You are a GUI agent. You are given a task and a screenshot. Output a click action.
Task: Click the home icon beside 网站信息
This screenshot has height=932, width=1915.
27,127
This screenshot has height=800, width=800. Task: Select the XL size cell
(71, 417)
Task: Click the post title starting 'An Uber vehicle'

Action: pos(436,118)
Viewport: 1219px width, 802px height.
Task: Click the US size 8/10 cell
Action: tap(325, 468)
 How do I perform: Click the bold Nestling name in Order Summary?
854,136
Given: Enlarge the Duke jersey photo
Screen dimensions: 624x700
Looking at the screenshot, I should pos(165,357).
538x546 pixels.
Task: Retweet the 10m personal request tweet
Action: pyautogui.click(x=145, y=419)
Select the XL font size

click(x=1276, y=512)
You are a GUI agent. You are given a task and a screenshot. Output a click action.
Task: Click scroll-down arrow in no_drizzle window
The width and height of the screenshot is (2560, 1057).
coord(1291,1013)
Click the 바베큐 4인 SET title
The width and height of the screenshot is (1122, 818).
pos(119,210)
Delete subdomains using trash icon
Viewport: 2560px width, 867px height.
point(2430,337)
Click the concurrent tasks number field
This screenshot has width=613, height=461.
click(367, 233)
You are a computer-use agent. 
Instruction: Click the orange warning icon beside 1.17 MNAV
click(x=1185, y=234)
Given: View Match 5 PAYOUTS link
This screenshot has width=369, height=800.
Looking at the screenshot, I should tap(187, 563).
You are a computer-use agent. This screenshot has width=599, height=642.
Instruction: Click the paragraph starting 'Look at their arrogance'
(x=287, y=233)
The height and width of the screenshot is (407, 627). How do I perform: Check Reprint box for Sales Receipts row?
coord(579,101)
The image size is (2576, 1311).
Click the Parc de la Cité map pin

### Work to be completed
The answer should consist only of the lines from the line containing "Click the concurrent tasks number field" through the final line of the listing above, reproduced exactly.

### Response to the exercise
Click the concurrent tasks number field
This screenshot has width=613, height=461.
click(367, 233)
You are a computer-use agent. 
Instruction: Click the orange warning icon beside 1.17 MNAV
click(x=1185, y=234)
Given: View Match 5 PAYOUTS link
This screenshot has width=369, height=800.
Looking at the screenshot, I should tap(187, 563).
You are a computer-use agent. This screenshot has width=599, height=642.
Instruction: Click the paragraph starting 'Look at their arrogance'
(x=287, y=233)
The height and width of the screenshot is (407, 627). How do I perform: Check Reprint box for Sales Receipts row?
coord(579,101)
The image size is (2576, 1311).
Click the Parc de la Cité map pin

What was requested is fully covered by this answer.